Kalite ve kârlılık gibi kavramlar, niteliğin ifadesidir ve şimdiye dek yapabildiklerimizin bir sonraki aşamasına geçişi özendirir. Bu tabloya bakın ve söyleyin; TİM verilerinde bazı sektörlerin ihracat kilogram fiyatı, hangi alanlara yoğunlaşmamız gerektiğini anlatıyor bize.
Bundan da önemlisi, ihracatın ithalatı karşılama oranıdır. Şu anda ülkemiz 100 $'lık ihracat için 65 $'lık ithalat yapıyor. İhracat artarken ithalatı da şişirdiğimiz bir gerçek. Eğer bu dışa bağımlılık oranını aşağı çekemezsek 2023'te 500 milyar $'lık ihracat için en az 800 milyar $'lık ithalat şart olacak.
Burada ihracatın hamalı mı efendisi mi olacağız; kararını vermek zorundayız. Aslında bu kararı çoktan verdik fakat alışkanlıklarımız hala düşük katma değerli üretimde... Bu açıdan bizim yeni bir yönteme ihtiyacımız var.

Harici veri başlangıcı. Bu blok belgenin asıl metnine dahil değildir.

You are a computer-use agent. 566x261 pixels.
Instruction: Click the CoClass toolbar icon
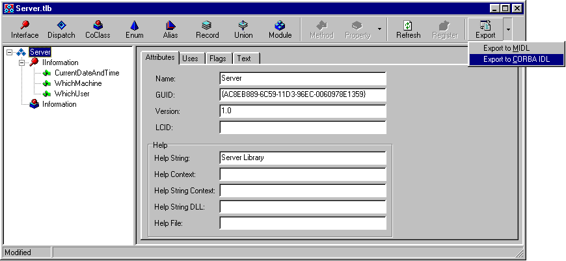(x=98, y=29)
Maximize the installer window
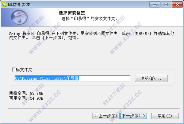 pos(166,5)
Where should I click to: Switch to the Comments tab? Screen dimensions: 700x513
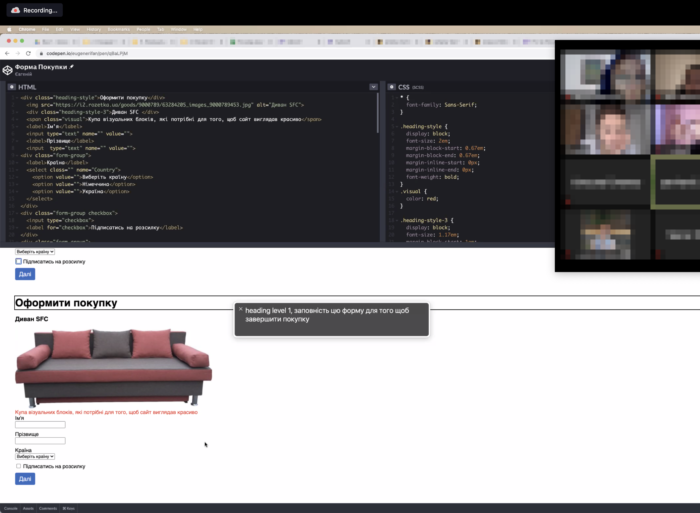(x=48, y=508)
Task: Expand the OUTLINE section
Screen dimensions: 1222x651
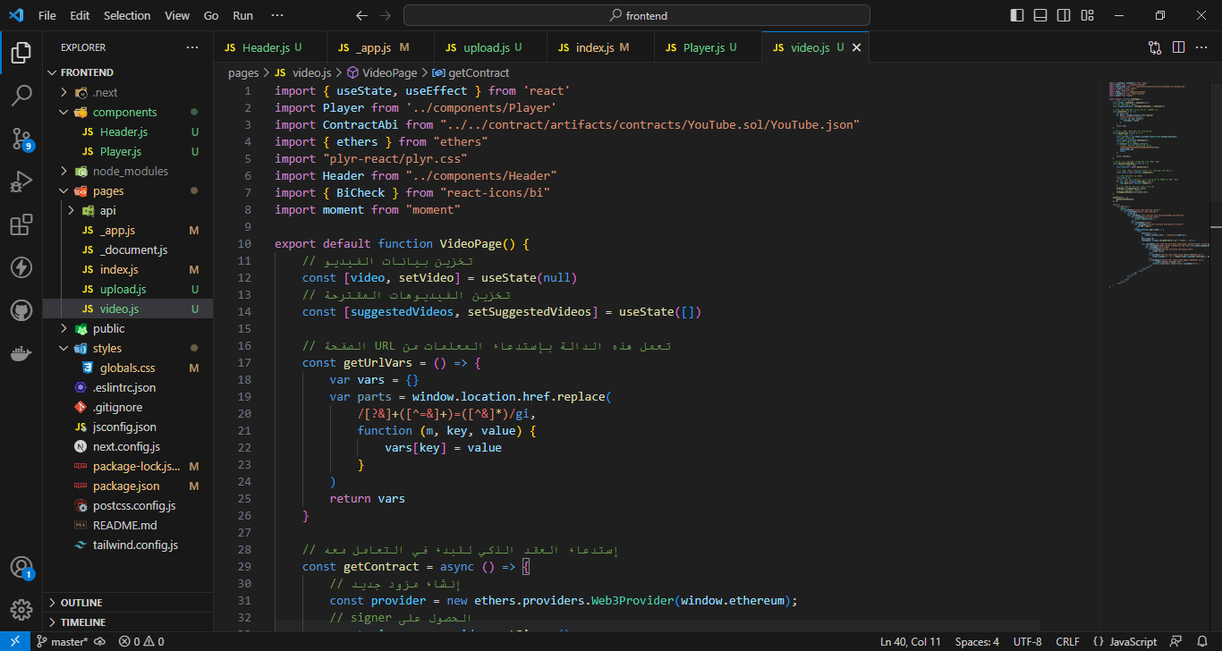Action: tap(81, 603)
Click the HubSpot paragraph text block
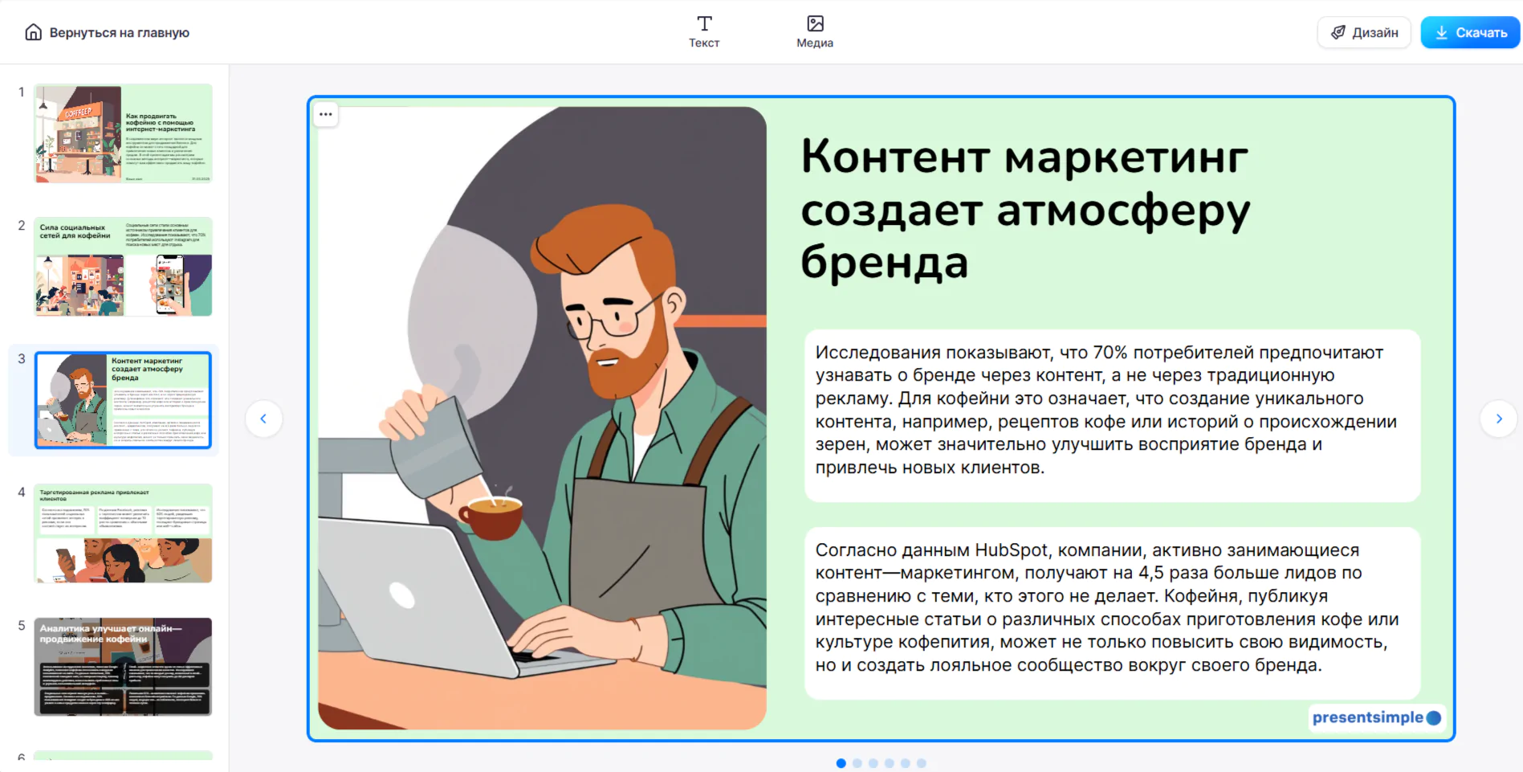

Ben yöntem olarak, ihracatın ithalata olan bağımlılık yüzdesinin esas alınıp belli bir limit getirilmesi gerektiğini düşünüyorum. Misal bir sektör veya mal grubunda 100 $'lık ithalat için 20 $'dan aşağı ithalat şartı getirilebilir.
Yerli ve milli sanayimizi dışa bağımlılıktan kurtarmak için bazı köklü kararlar almanın zamanı gelmiş bulunuyor. Kazandırmıyorsa ihracat yapmanın ne âlemi var? Öyle sektörler biliyorum ki ithalatı şişirmekten başka işe yaramıyor.
İhraç ürünlerinde daha az ithalat yapma yönünde alınacak karar ve teşvikler sayesinde ihracatın kilogram değeri artar ve cari açık üzerindeki baskı azalabilir. Özetle kazandırmıyorsa ihraç etmeyelim.